Actually, military is one of my favorite topics. I used to have some relation to the armed forces as I grew up in the family of a member of the armed forces. The War Thunder project was difficult in every aspect: we had to write the music, gather the orchestra, perform the recording and mix the material we got. Nobody in Russia had the chance to work on such a big project before us, so we had no one to take advice from. We had three orchestra recording sessions in total — for planes, tanks and ships (in the game you can fight battles on the ground, in the air and on the water).
Up to 120 people were involved in every session: our team, the musicians, the choir and the studio staff. We had to take every possible risk into account – if anything went wrong we would never get to work on such a big project again. The reputation of the whole Russian sound design industry was at stake as well. But we coped, and, in my opinion, everything went perfect. The game has a beautiful, high quality soundtrack.
War Thunder: recording music
What other problems have you had while working on the project?
There are a lot of professional musicians in Saint-Petersburg, but they're usually touring or busy at contests and concerts. We needed to find time for a recording session when we could have as many cool musicians as possible in the studio. We also had to plan how to transport the instruments. Some of them couldn’t fit through the door, so we needed to figure something out on the go. As if that wasn’t enough, Radio House's 1st studio, where the recording took place, was constantly occupied. We had to book it months in advance before a session. When we were recording the Japanese pilots' speech, a notorious earthquake happened in Japan. When we were recording the Turkish pilots' speech, there were street riots in Turkey. So we had quite a stressful time, and we had to change and remake some things on the fly.
How did you receive your first order from a foreign company? Was in any different from working with Russian developers?
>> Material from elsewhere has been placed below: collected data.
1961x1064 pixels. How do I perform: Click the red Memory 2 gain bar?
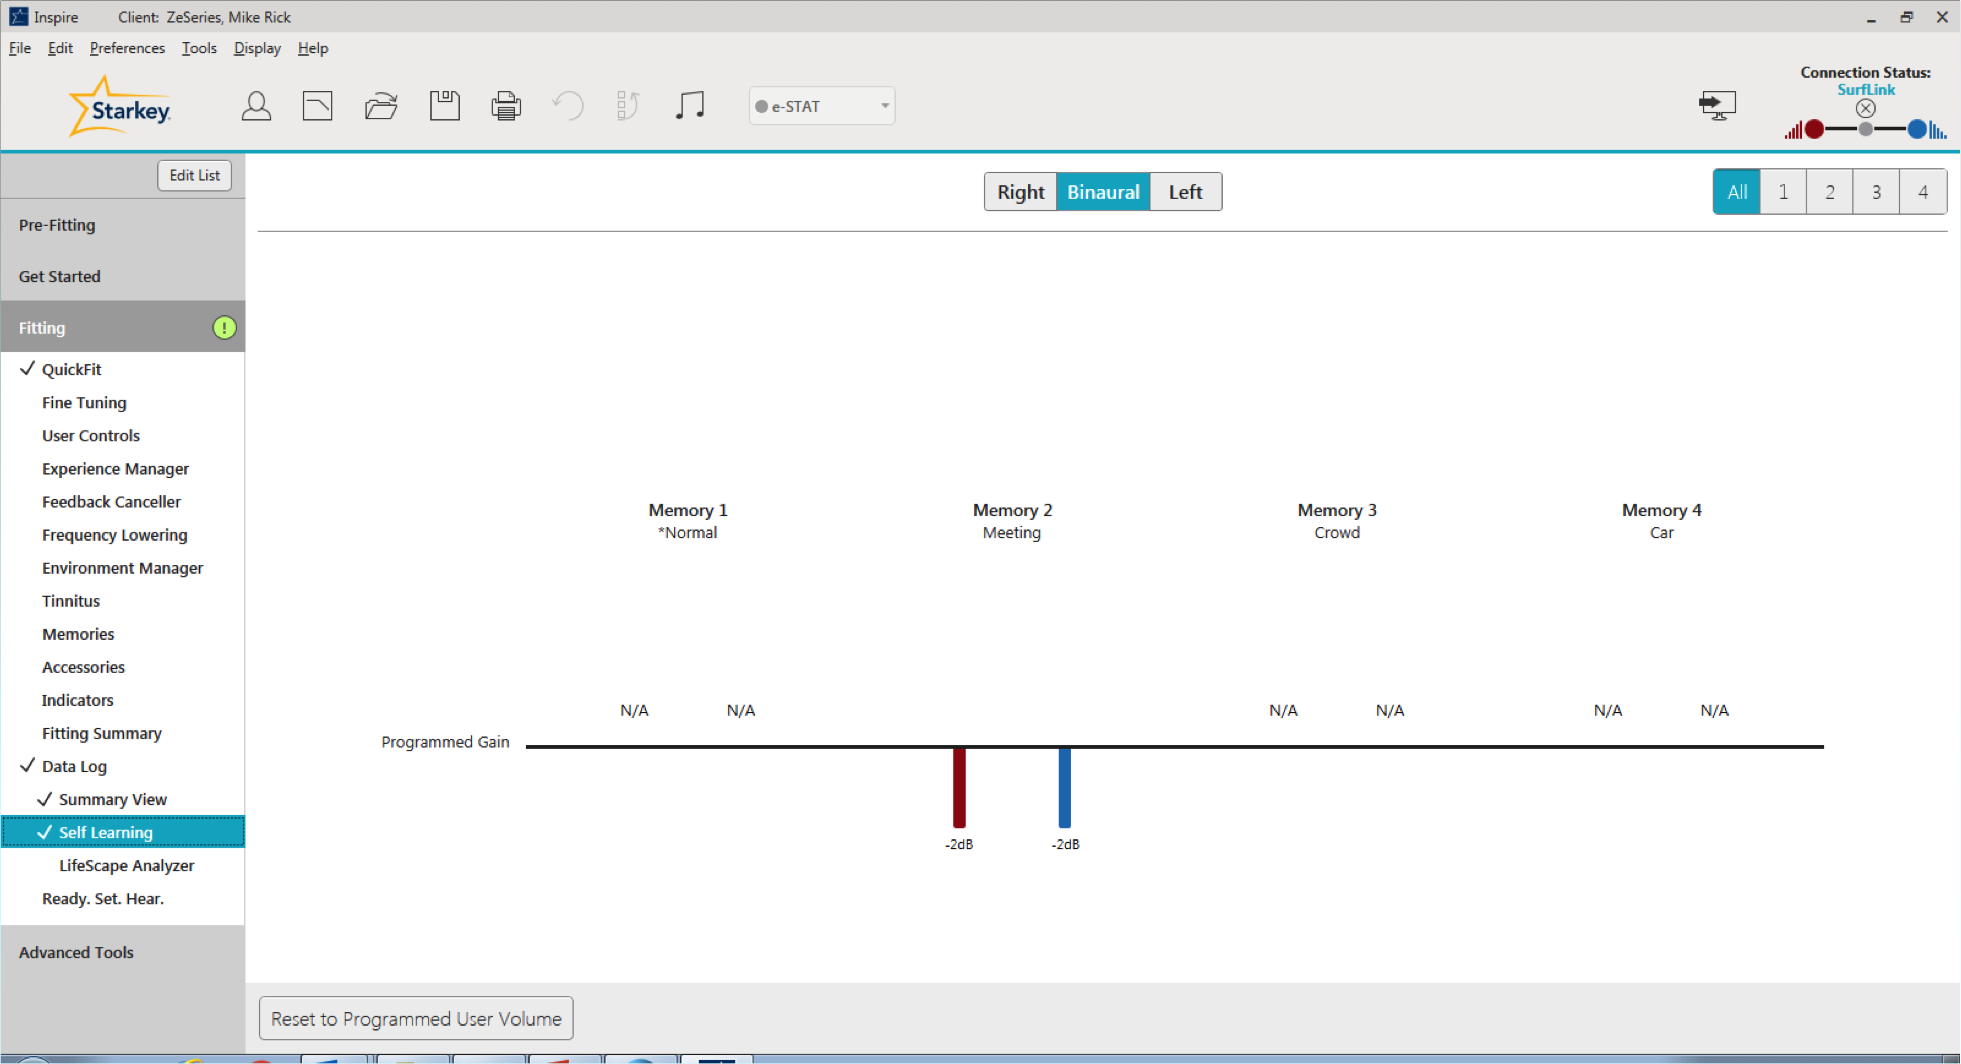(959, 788)
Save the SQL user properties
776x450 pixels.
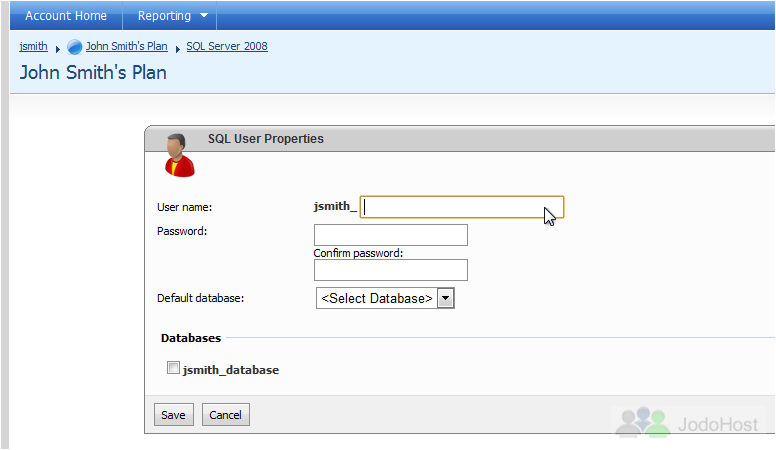(173, 415)
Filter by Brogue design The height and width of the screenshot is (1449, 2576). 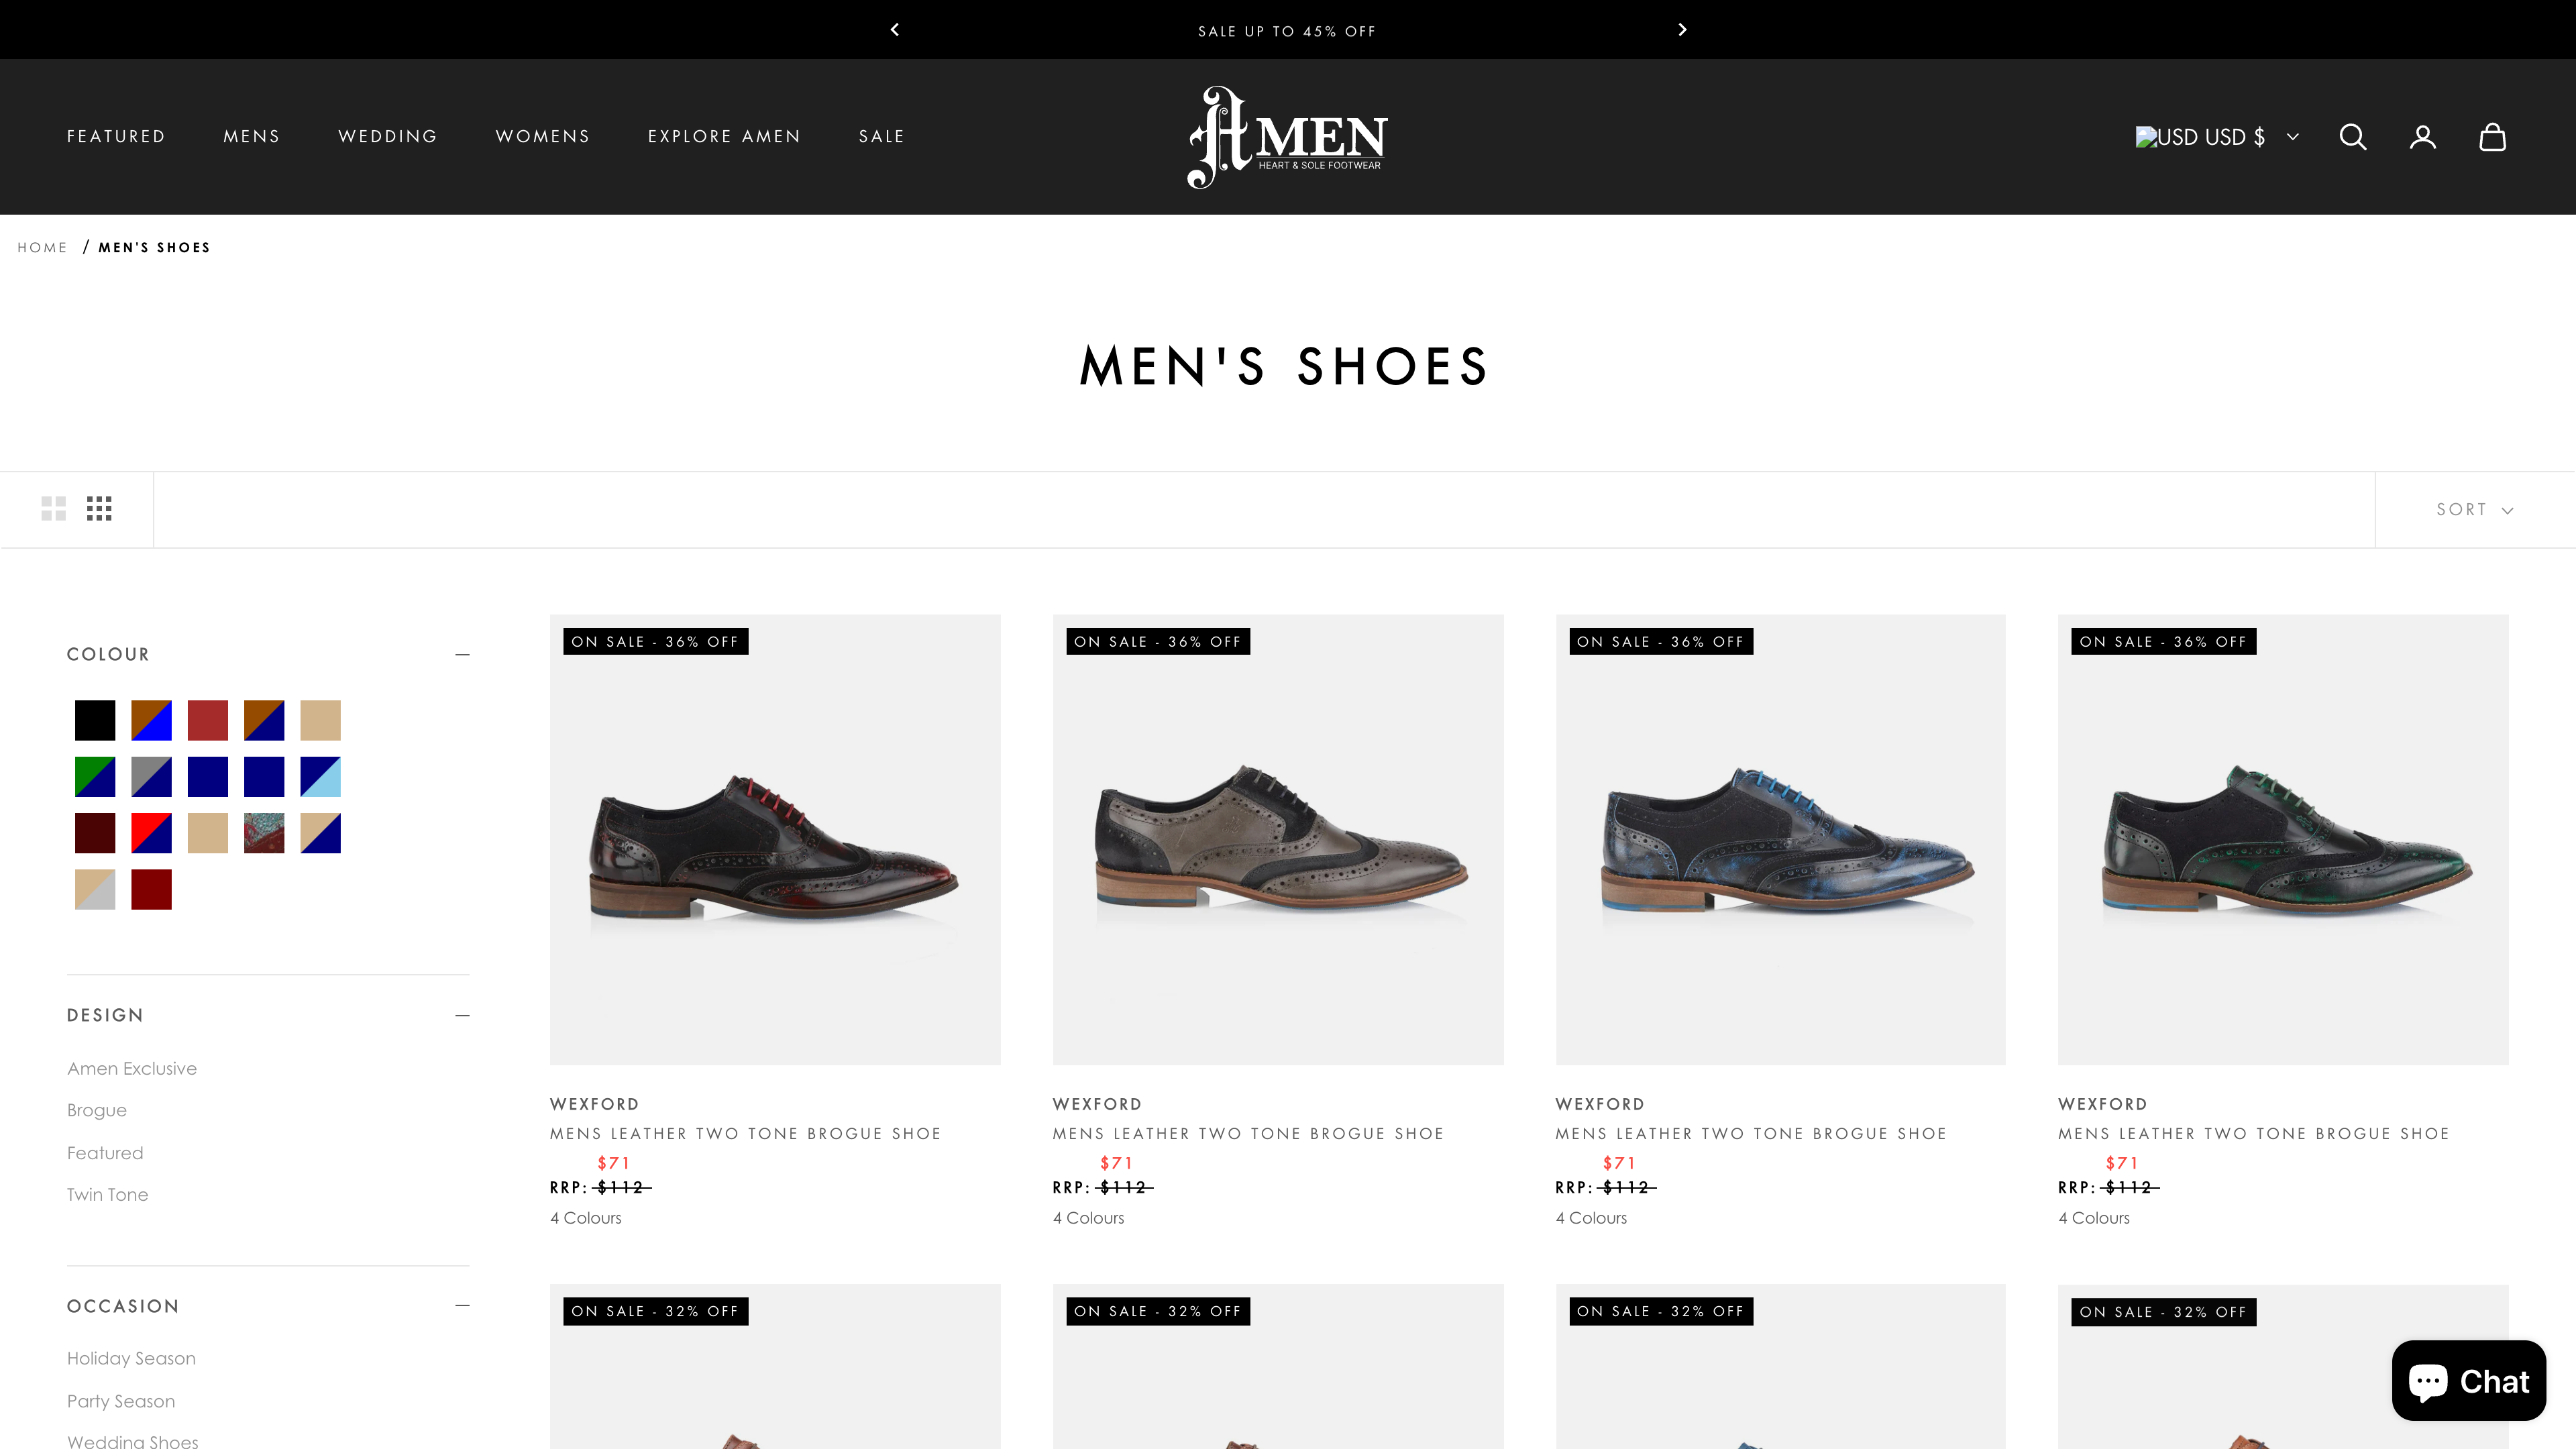pyautogui.click(x=96, y=1110)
It was long time ago, sometime in 2006, and it was an old-boy job – we had a partnership with Belarusian studio Floodlight Games, who, in turn, were addressed by an American company representing Agatha Christie's descendants who were interested in creating a game about Hercule Poirot. The Floodlight staff asked the American company to let them work with us, Strategic Music, their approved partners.
The American company gave it a bit of thought and asked us to provide some demo versions for several tracks. We made the demo, it was approved, and that's how we became responsible for the music and sound in the project. The game is called Agatha Christie’s Death on the Nile.
One of the compositions from the game:
Since then we've gained a lot of clients from all over the world: we work with American, German, Italian, Spanish, Chinese, Polish and Indian partners.
Do you always create original music for every game or do you sometimes use something from your resource pool?
Every composer has a “resource pool”: some harmonic or melodic ideas, some setting methods, instruments, and orchestrations that they use in their work. That’s why we can distinguish different composers’ styles.
Mobile games are all the rage now. Do you think it’s possible that someday we’ll stop playing PC games?
I think that PC games will always have their own niche. It’s hard for me to imagine War Thunder or DOTA 2, for example, on an iPad. I think that the number of PC games might go down but they won’t disappear completely.
What projects are you working on now?
Our primary project is Russian voiceover for DOTA 2. We are also working on sounds for a Warhammer 40000 universe game and a Marvel game. We continue working on military games: War Thunder, Ground War: Tanks and World of Tanks.
DOTA 2: Russian voiceover – Phantom Assassin
There are also other interesting projects that we can’t talk about due to a non-disclosure agreement.
By the way, I would also like to thank Gaijin Entertainment’s general producer, Pavel Stebakov, for his trust, support and professionalism. It’s a real pleasure to work with this company.